- _WHAT IS BEING ASKED_: Please repeat nothing except the lines from the one containing "Given: Open the Protection settings" through the end of the records, exactly and without pictures.

- _DATA FOR REVIEW_:
★ ★ ★ ★ ★ ★ ★
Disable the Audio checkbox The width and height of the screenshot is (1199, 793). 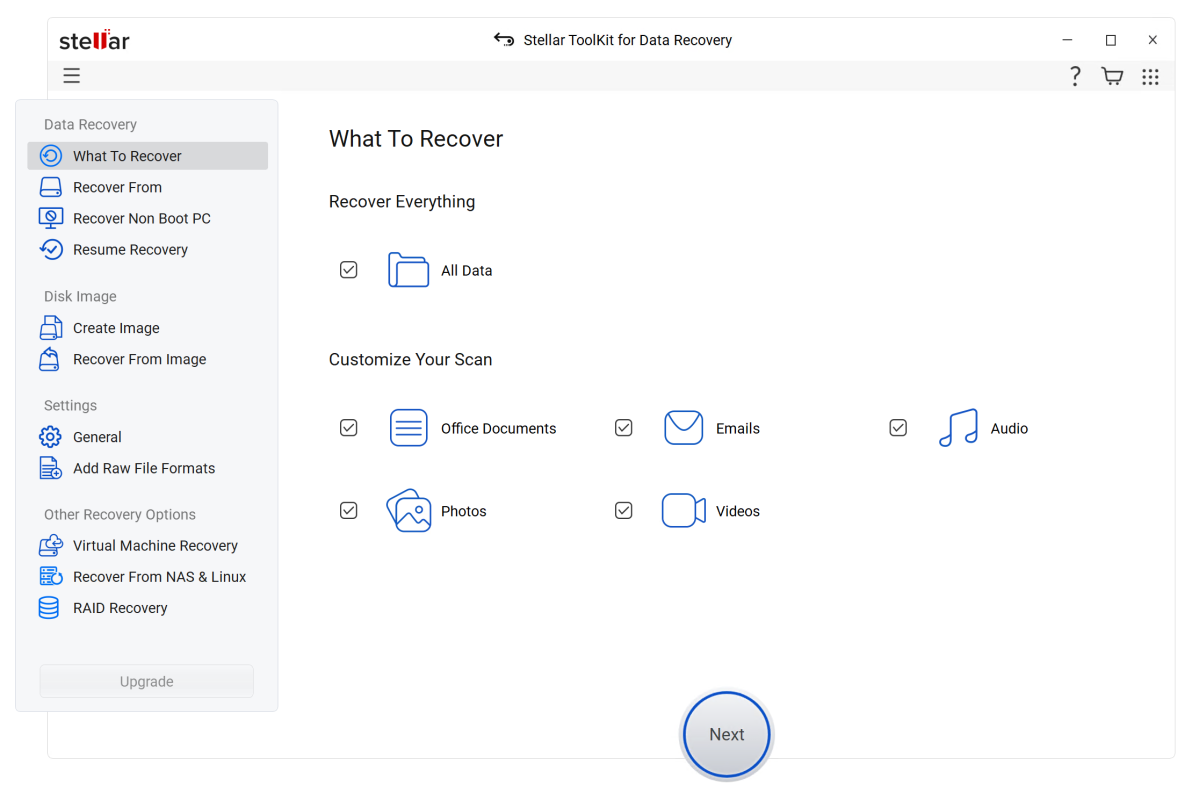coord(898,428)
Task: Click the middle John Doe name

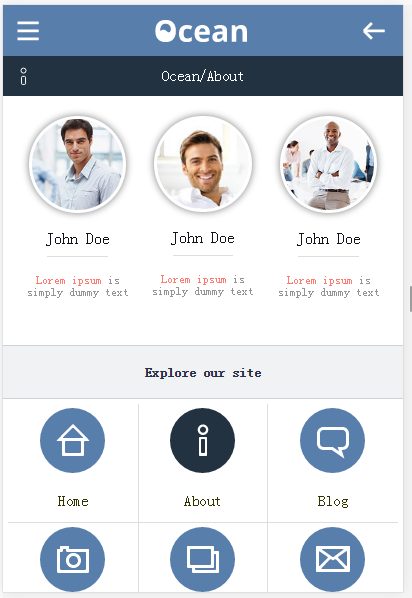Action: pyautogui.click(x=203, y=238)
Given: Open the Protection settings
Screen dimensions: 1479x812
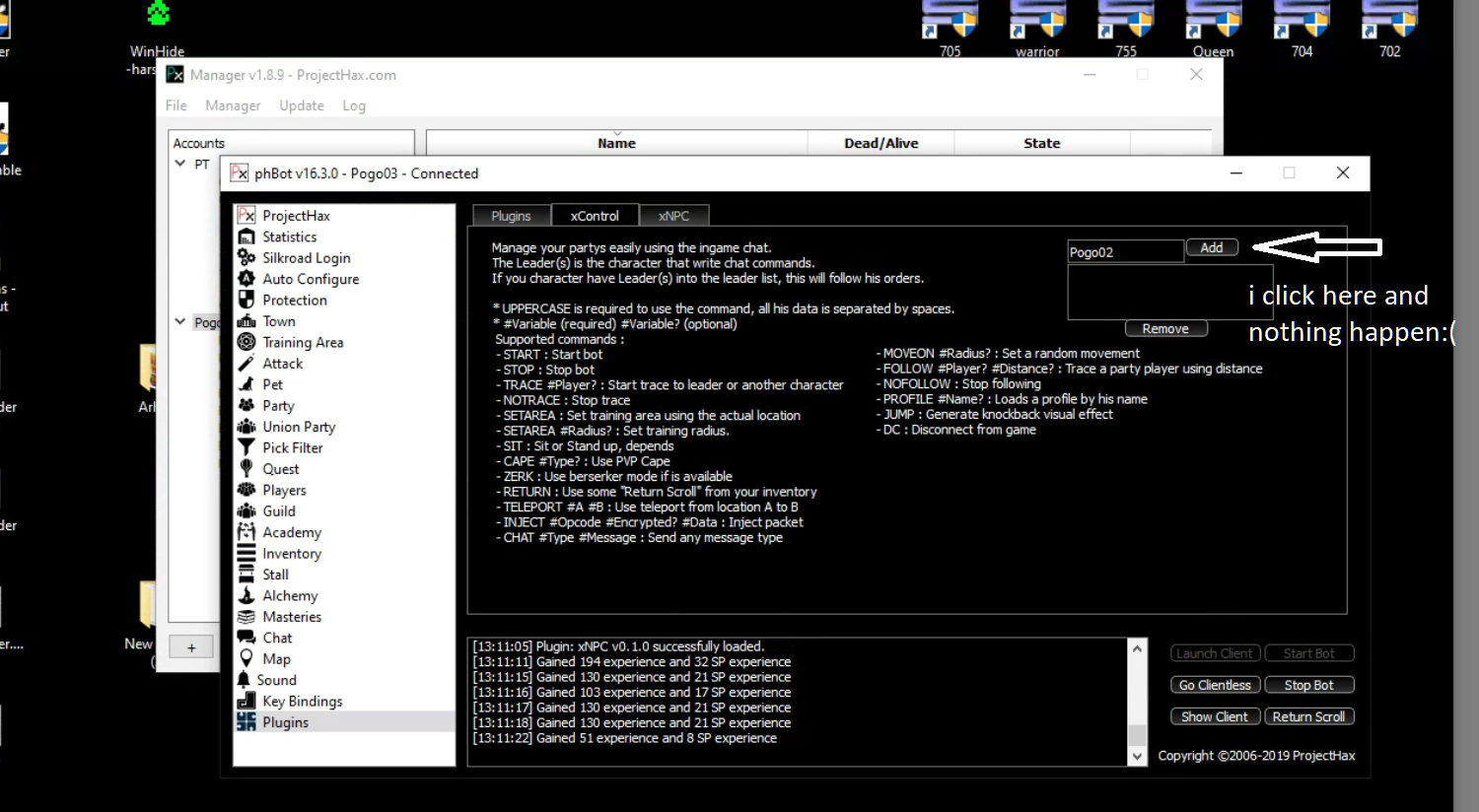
★ ★ ★ ★ ★ ★ ★
- _ANSWER SECTION_:
Given: Open the Protection settings
Screen dimensions: 1479x812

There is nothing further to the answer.